POINT DE VUE DE SHAN
Cela fait maintenant près de dix heures que je suis parti. Dix longues interminables heures, seul, sur ce maudit bateau. Seul au milieu de nulle part et partout à la fois. Seul à souffrir dans ce froid glacial qui tente de m'arracher la peau. Et comme si cela ne suffisait pas, je n'ai même pas réussi à avoir un bon nombre de poissons...
C'est vrai que je ne suis pas très doué, mais eux, aujourd'hui, se font timides. J'espère qu'au moins papa ne sera pas trop déçu lorsque je rentrerais avec le quart de ce qui était prévu. Tout ça, je le fais pour lui et uniquement pour lui. Je ne fais jamais rien pour moi.
Seulement, j'endure en silence et j'ai mal. J'agis dans l'intérêt seul de réjouir mon père, mais moi dans tout ça ? À force de trop vouloir le bonheur des autres, on finit par se perdre, s'oublier et se laisser noyer. Mes rêves, mes objectifs et mes envies ne sont plus que de lointains souvenirs. Je me suis effacé bien trop longtemps. Le Shan soi-disant passionné de pêche est en réalité une coquille vide.
Est-ce donc lui que les gens voient, côtoient et – aiment ?Je n'ai pas encore la force ni le courage d'être qui je suis, car je ne me suis pas encore trouvé. Un jour, peut-être, je pourrais pleinement être moi-même.
Maman, elle, pouvait lire en moi comme dans un livre ouvert et savait qui j'étais. Les souvenirs que j'ai de celle qui m'a donné la vie, à défaut d'être noyés et oubliés, sont resplendissants, frais et chauds comme si je venais de les vivre. Et pourtant, j'ai perdu ma mère à un jeune âge...
Maman était l'une de ces rares femmes, dotée d'une beauté exquise. Si exquise qu'elle en devenait même presque irréelle; si captivante qu'on la qualifiait d'effroyable.
Toute personne ayant posé un regard sur elle disait que c'était une déesse venue d'ailleurs, tant sa splendeur marquait et intriguait.

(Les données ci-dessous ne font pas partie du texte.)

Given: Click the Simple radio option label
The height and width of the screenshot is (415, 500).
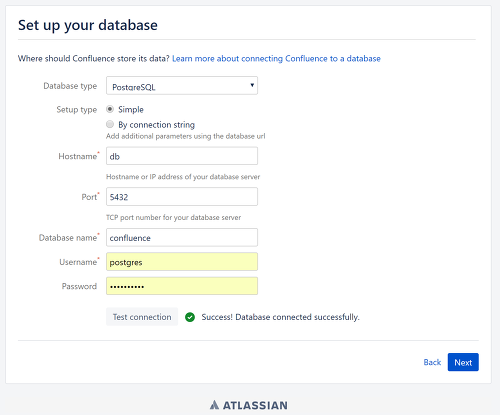Looking at the screenshot, I should pyautogui.click(x=131, y=109).

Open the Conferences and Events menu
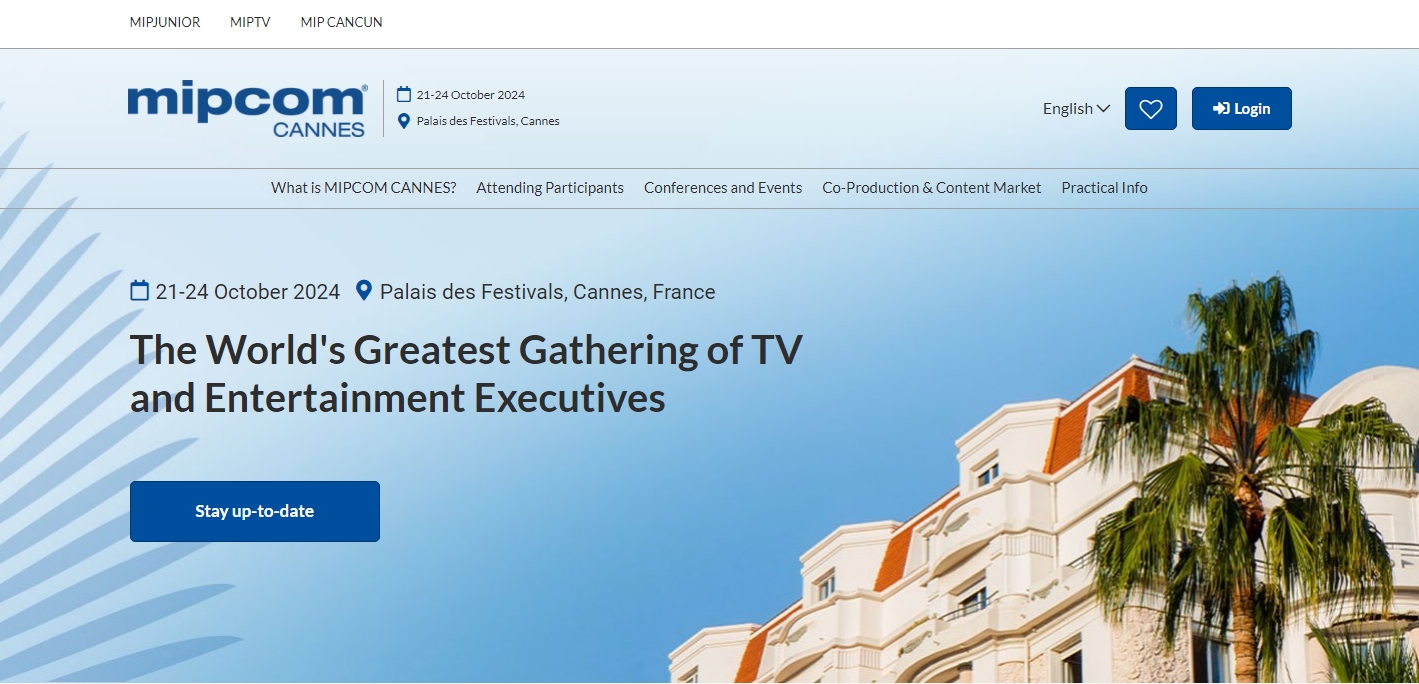click(723, 188)
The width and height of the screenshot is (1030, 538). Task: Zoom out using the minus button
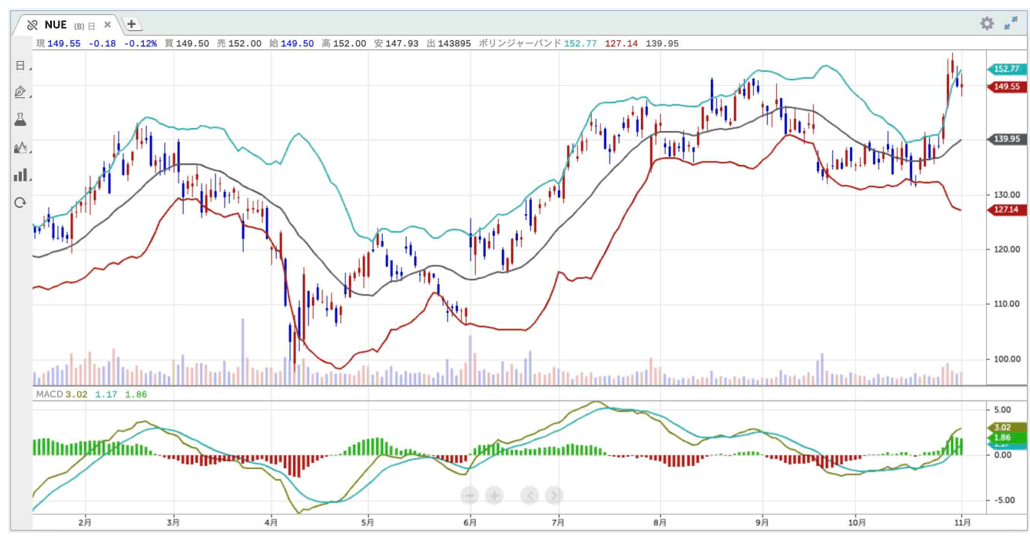pyautogui.click(x=470, y=495)
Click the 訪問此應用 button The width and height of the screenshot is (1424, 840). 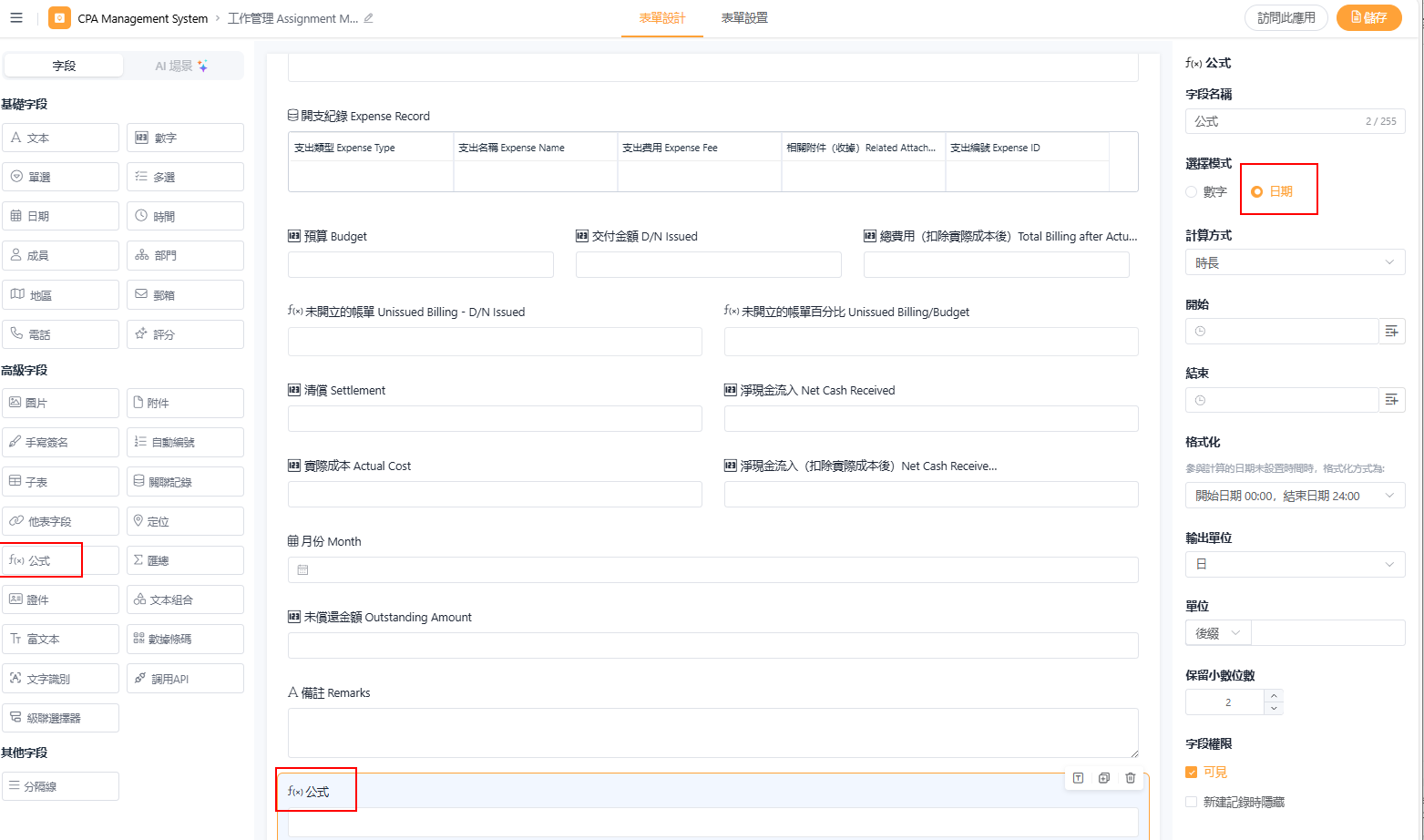(1286, 17)
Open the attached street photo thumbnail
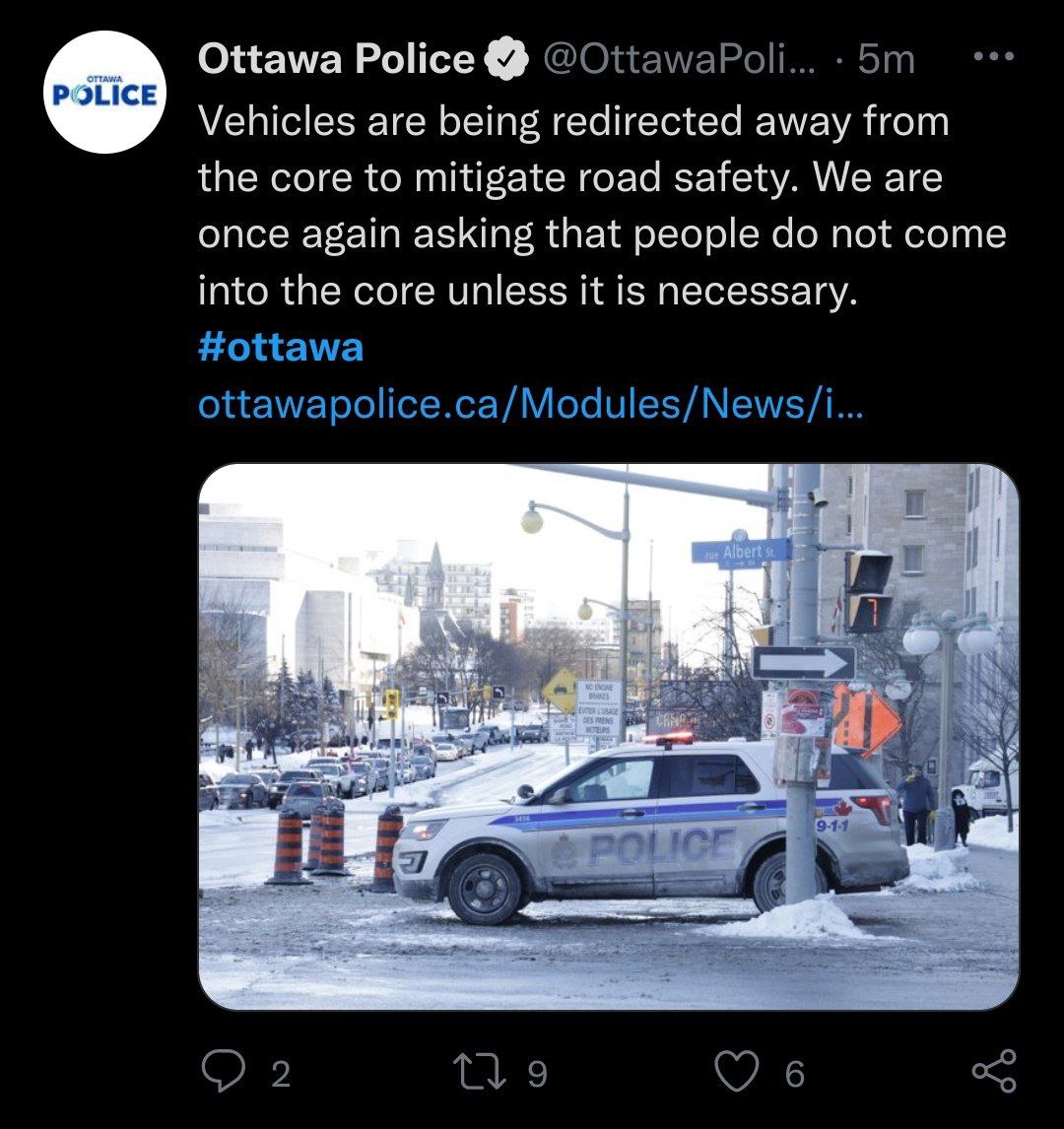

Elle avait de beaux longs cheveux noirs de jais, ondulés. Ses yeux brillants et pétillants, eux aussi noirs, semblaient à la fois percer et caresser votre âme.
Quelle femme éblouissante. Quelle femme charmante. Quelle femme pleine de mystères, surtout. Tant indéchiffrable qu'insondable. C'est pourquoi je me demande : que représentait pour elle ce collier dont j'ai hérité ?Deux heures se sont encore écoulées, et toujours rien ? Ça m'inquiète davantage... pourquoi y a-t-il si peu de poissons ce soir ? Je me situe pourtant bien au large. Certes, je ne suis pas le célèbre Sage du Poisson, mais je ne suis pas boulanger non plus. Je pensais que mon dévouement pour cette pratique se reflétait dans ma récolte, mais non : quelque chose est anormal.
Depuis le port, ce mauvais pressentiment en moi, discret et silencieux, n'a pas totalement disparu. En plus, cela fait un moment que le soleil s'est dissipé, laissant place à de gros nuages, qui ne présage rien de bon.Comme un orchestre prémédité suivant à la lettre une partition et comme écho à mes tourments, soudain, les vagues s'agitent de plus belle; violemment. Bestialement. Les nuages jusqu'alors silencieux, jouent tout à coup de toute leur force une mélodie qui se fait entendre par une pluie de plus en plus forte, de plus en plus lourde, de plus en plus grosse. Que se passe-t-il ?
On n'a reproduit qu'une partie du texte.